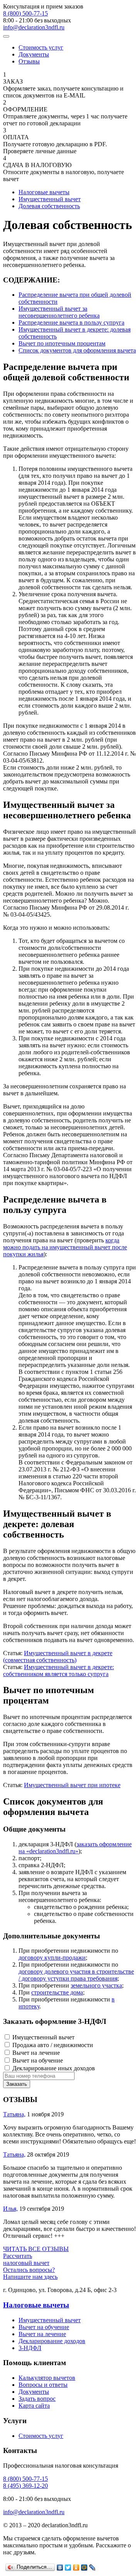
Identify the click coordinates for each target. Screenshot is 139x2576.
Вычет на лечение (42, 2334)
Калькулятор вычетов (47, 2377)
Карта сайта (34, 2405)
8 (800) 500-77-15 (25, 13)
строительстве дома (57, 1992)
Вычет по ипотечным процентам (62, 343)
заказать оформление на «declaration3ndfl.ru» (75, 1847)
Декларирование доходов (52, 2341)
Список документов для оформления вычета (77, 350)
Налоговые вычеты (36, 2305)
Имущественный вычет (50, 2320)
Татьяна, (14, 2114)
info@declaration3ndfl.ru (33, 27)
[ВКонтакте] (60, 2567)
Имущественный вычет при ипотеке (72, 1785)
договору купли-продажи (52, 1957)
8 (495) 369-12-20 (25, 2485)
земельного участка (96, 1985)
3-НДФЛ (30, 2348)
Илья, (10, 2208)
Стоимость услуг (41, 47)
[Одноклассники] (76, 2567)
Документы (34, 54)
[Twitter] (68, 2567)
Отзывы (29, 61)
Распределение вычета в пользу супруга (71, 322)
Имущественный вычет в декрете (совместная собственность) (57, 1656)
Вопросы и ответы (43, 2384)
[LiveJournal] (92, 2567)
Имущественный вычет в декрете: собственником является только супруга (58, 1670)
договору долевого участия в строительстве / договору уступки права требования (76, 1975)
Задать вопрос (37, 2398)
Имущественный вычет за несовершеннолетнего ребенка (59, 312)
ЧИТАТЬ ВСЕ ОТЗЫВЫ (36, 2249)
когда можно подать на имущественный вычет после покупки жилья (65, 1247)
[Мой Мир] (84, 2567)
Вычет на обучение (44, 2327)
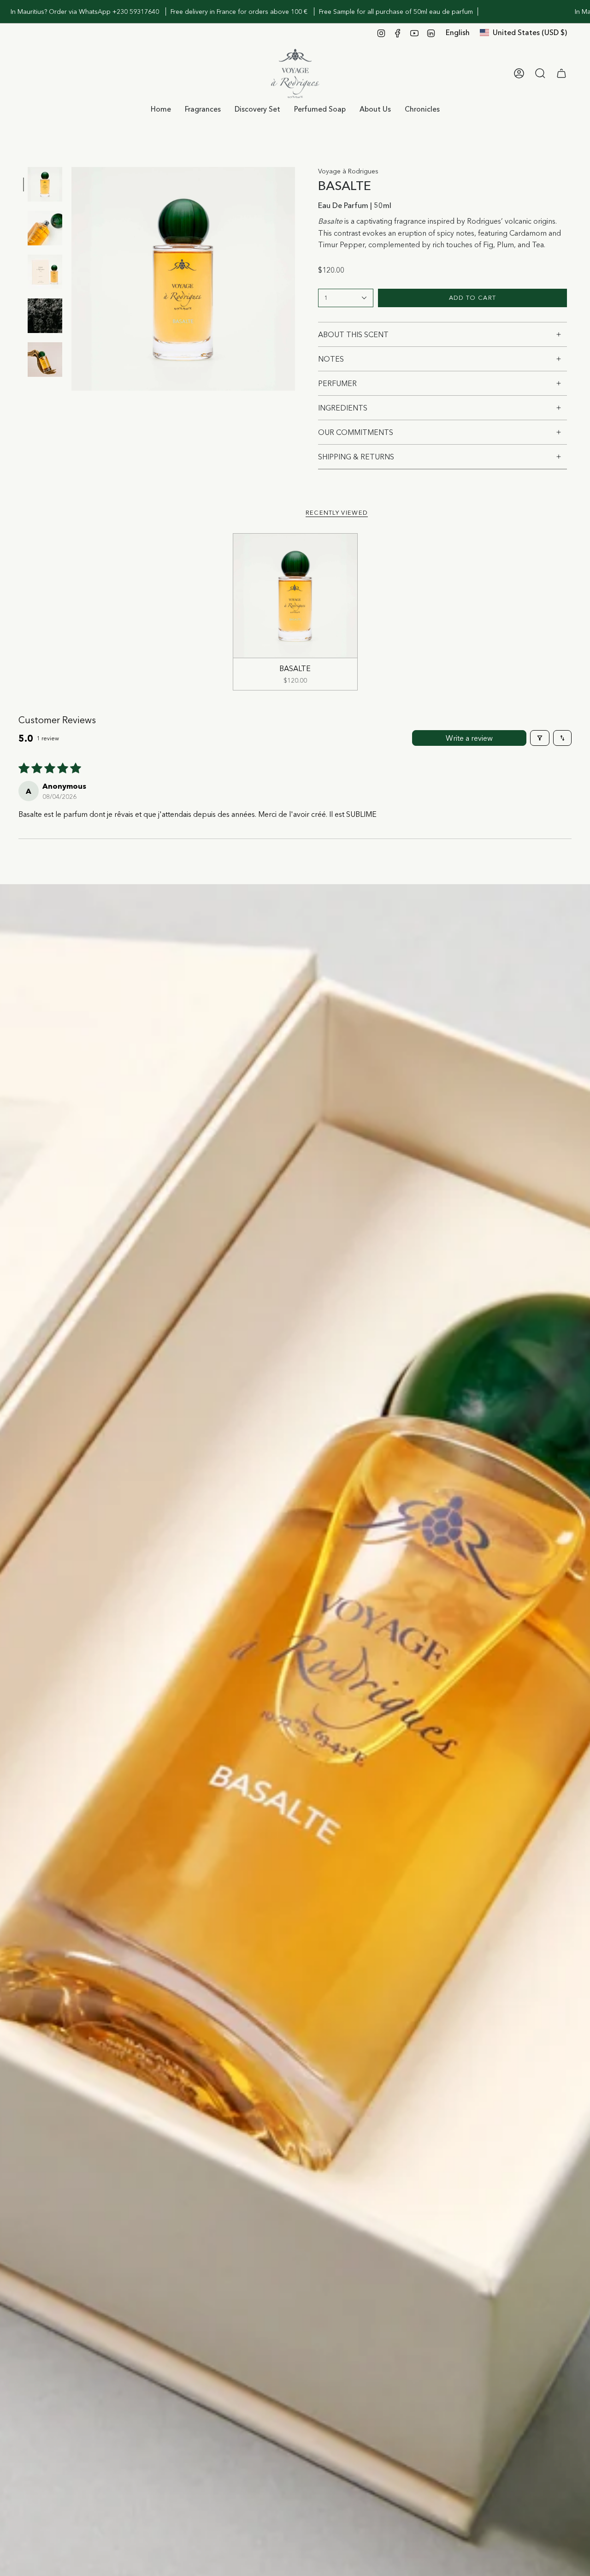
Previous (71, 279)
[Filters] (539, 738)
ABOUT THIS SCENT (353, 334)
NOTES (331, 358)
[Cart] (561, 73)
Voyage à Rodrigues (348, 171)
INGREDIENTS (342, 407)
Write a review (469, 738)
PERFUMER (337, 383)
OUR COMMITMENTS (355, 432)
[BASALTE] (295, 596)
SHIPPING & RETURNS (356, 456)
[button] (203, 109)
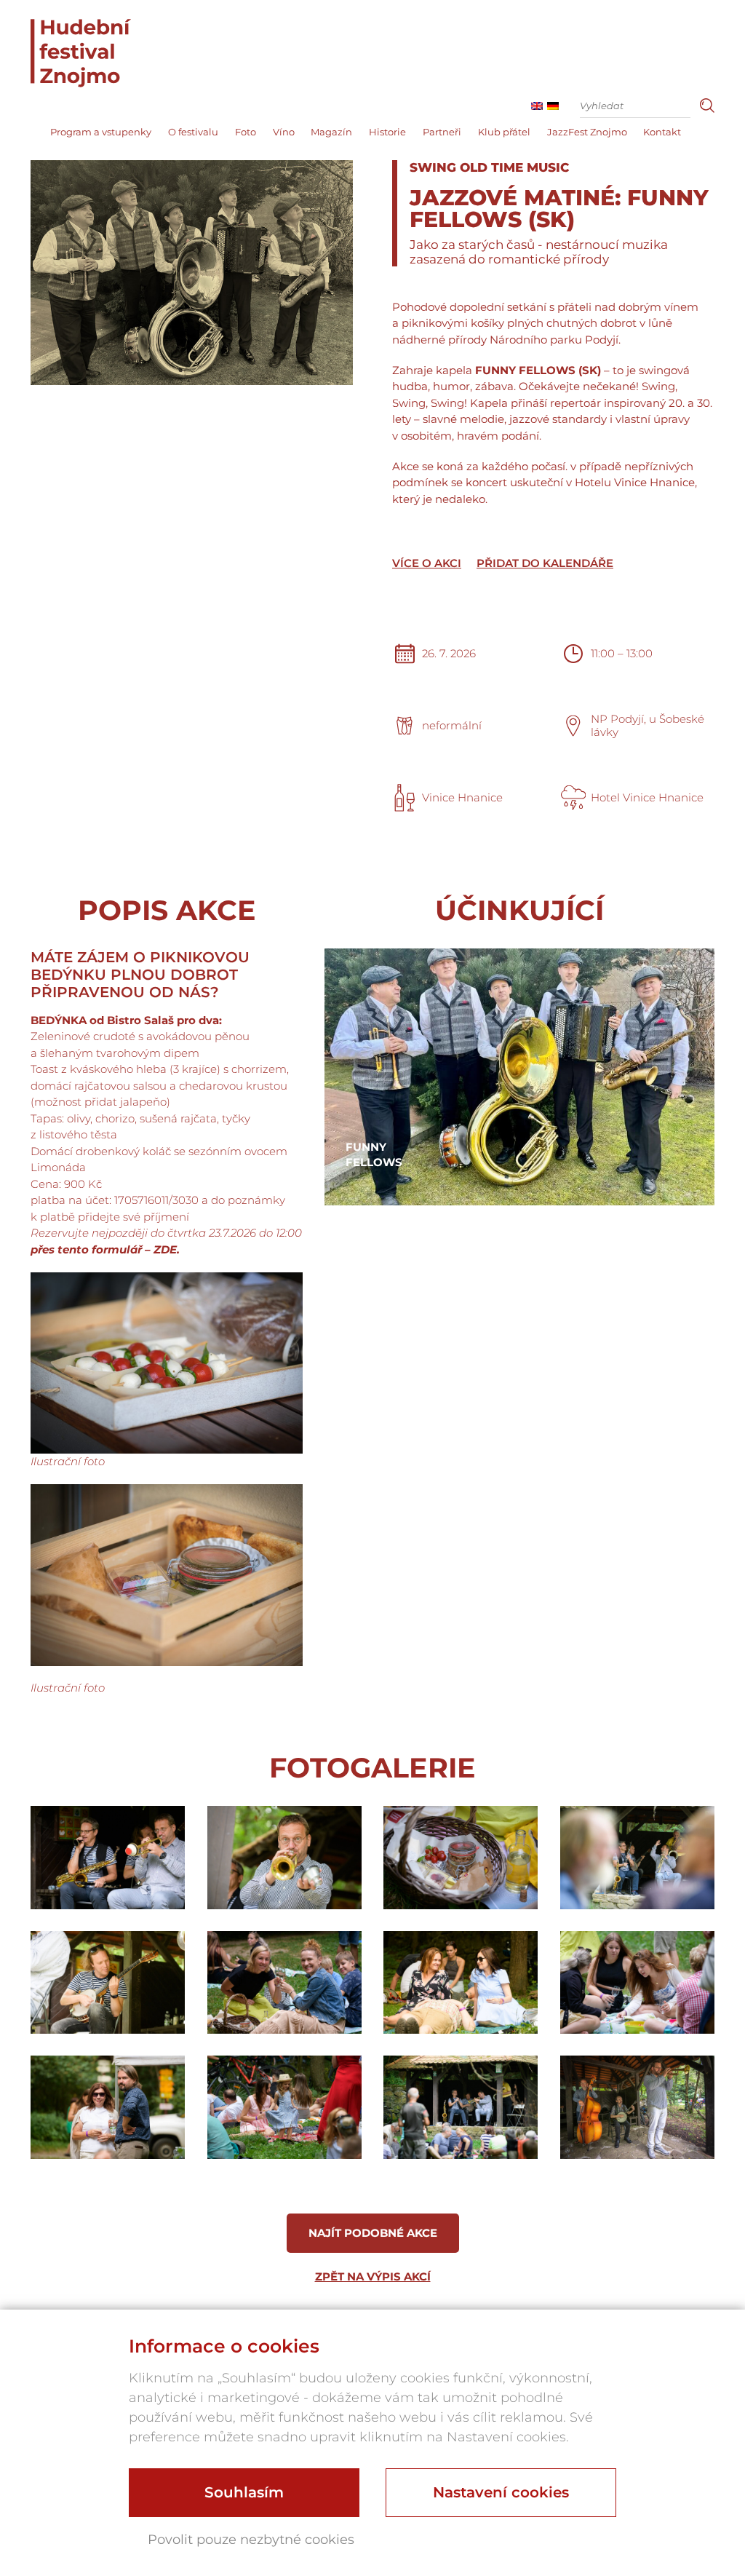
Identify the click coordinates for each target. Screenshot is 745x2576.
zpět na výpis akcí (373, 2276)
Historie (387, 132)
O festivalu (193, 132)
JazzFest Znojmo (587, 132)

### Directions for this task:
Print all of the records shown above exactly, leaving out each picture.

### Solution for this task:
Identify the click coordinates for each target. Screenshot is 139x2576.
Вычет на лечение (42, 2334)
Калькулятор вычетов (47, 2377)
Карта сайта (34, 2405)
8 (800) 500-77-15 (25, 13)
строительстве дома (57, 1992)
Вычет по ипотечным процентам (62, 343)
заказать оформление на «declaration3ndfl.ru» (75, 1847)
Декларирование доходов (52, 2341)
Список документов для оформления вычета (77, 350)
Налоговые вычеты (36, 2305)
Имущественный вычет (50, 2320)
Татьяна, (14, 2114)
info@declaration3ndfl.ru (33, 27)
[ВКонтакте] (60, 2567)
Имущественный вычет при ипотеке (72, 1785)
договору купли-продажи (52, 1957)
8 (495) 369-12-20 (25, 2485)
земельного участка (96, 1985)
3-НДФЛ (30, 2348)
Илья, (10, 2208)
Стоимость услуг (41, 47)
[Одноклассники] (76, 2567)
Документы (34, 54)
[Twitter] (68, 2567)
Отзывы (29, 61)
Распределение вычета в пользу супруга (71, 322)
Имущественный вычет в декрете (совместная собственность) (57, 1656)
Вопросы и ответы (43, 2384)
[LiveJournal] (92, 2567)
Имущественный вычет в декрете: собственником является только супруга (58, 1670)
договору долевого участия в строительстве / договору уступки права требования (76, 1975)
Задать вопрос (37, 2398)
Имущественный вычет за несовершеннолетнего ребенка (59, 312)
ЧИТАТЬ ВСЕ ОТЗЫВЫ (36, 2249)
когда можно подать на имущественный вычет после покупки жилья (65, 1247)
[Мой Мир] (84, 2567)
Вычет на обучение (44, 2327)
Previous (71, 279)
[Filters] (539, 738)
ABOUT THIS SCENT (353, 334)
NOTES (331, 358)
[Cart] (561, 73)
Voyage à Rodrigues (348, 171)
INGREDIENTS (342, 407)
Write a review (469, 738)
PERFUMER (337, 383)
OUR COMMITMENTS (355, 432)
[BASALTE] (295, 596)
SHIPPING & RETURNS (356, 456)
[button] (203, 109)
Identify the click coordinates for each target. Screenshot is 745x2576.
zpět na výpis akcí (373, 2276)
Historie (387, 132)
O festivalu (193, 132)
JazzFest Znojmo (587, 132)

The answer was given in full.